# Bump on back?



## Lonestar22 (May 22, 2009)

or could it be over develop ment of the lumbar muscles? I'm sorry I dont have any pictures.


----------



## SavvyHearts (Sep 29, 2009)

hmmm...pictures would have helped, but lemme see if I can get some examples:

Hunter's Bump









Roach Back: 










That's all the bumps I can think of that a horse can have on her back. If it ends up being the roachback, personally, I'd pass on this mare but from what I know of Hunter's Bump they are fine...just not the prettiest to look at


----------



## Lonestar22 (May 22, 2009)

It.s not roach back for sure. I'm pretty sure it's a hunters bump. Shes not sensitive to touch in the area. On her the bump is a bit further up than in that pic. That one sits right on top of the pelvis while hers sits a bit in front of it. The chiro said her pelvis was a teeny bit outta alignment but nothing to worry about bc shes not doing strenous work. Just trails.


----------



## SavvyHearts (Sep 29, 2009)

did the chiro say what she thought it was? My best suggestionto you would be to get a vet out and do a pre-purchase exam. Some vets know a bit about conformation and might be able to tell you what exactly it is, and then how it should affect her if anything.


----------



## Lonestar22 (May 22, 2009)

Her had her looked at when he first bought her so i dont know really what was said.
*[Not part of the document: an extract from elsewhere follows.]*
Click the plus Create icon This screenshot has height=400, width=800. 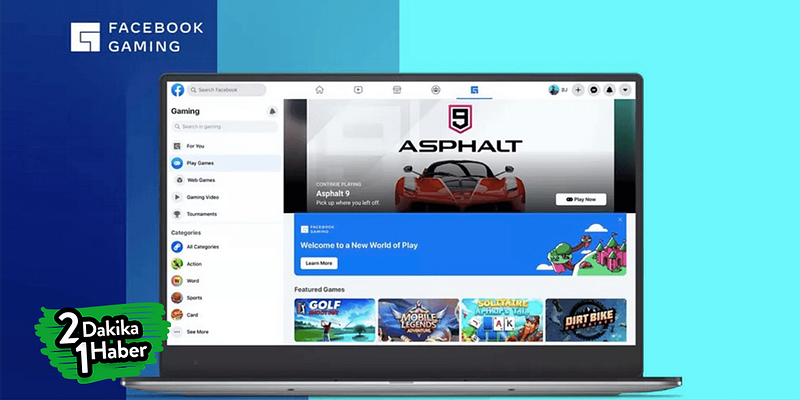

I talked to his younger sister and she hasnt said anything about any lameness. I dont think he would lie to me and he wouldnt have bought her if he couldnt ride her as he was going to use her for roping, but just doesnt have the time between his other colts. I'm on a tight budget and I find it really hard to shell out the money for a vet check for a horse I may not get. But I prolly will anyways. how much do they normally cost?


----------



## SavvyHearts (Sep 29, 2009)

cost wise it depends on the vet and what you have done. For both of my horses that had the vet check I paid $120 I believe. Well worth it for when I was looking for a trail horse, the first horse I looked at, a beautiful red roan gelding, ended up having something wrong with his hocks. Not sure of the name she gave it, but he wouldn't be sound for long.

I just heard from the girl that bought him after I passed, and she was surprised that he was lame already. So thanks to my vet I have a sound horse instead of a lame trail horse


----------



## Lonestar22 (May 22, 2009)

see thats ALOT of money for me. ugh. I'm so stressed over this. Do you think i should go ahead and pass?


----------



## SavvyHearts (Sep 29, 2009)

I think it depends on what it is...could you maybe go back and get pics and some videos of the horse moving?

If it's just a hunters bump, then it shouldn't effect at all, and I have heard some vets say that a roached back won't hurt (though I myself wouldn't ride a horse with roached back).
Maybe someone else on here might know what other bumps there can be.


----------



## tealamutt (Aug 21, 2009)

I think you should vet any horse you're taking on. It can save you a lot of money and heartache later. Even though your friend may be completely honest, there may be health concerns he is unaware of. My TB has a hunter's bump but it doesn't affect him at all and I ride him wtc 4-5 times a week.


----------



## Lonestar22 (May 22, 2009)

My only problem is if I cannot get her then thats a hundred dollars down the drain. And I dont really have an income right now. I cant afford to spend a hundred dollars on nothing. So I'm thinking about spending the money I have for ehr and sending my gelding ( i have no idea of his capabilities except that he is ridable) to the trainer for a tune up and ground work. I don't ride him cause he's spooky. I used to ride a spooky horse and I ended up on the ground knocked out (more than once), so I'm not doing that again.


----------



## SavvyHearts (Sep 29, 2009)

you're not really spending it on nothing. I have spent the hundred on many horses that failed the exam with some health issue. Personally knowing I'm getting a healthy horse is work it. 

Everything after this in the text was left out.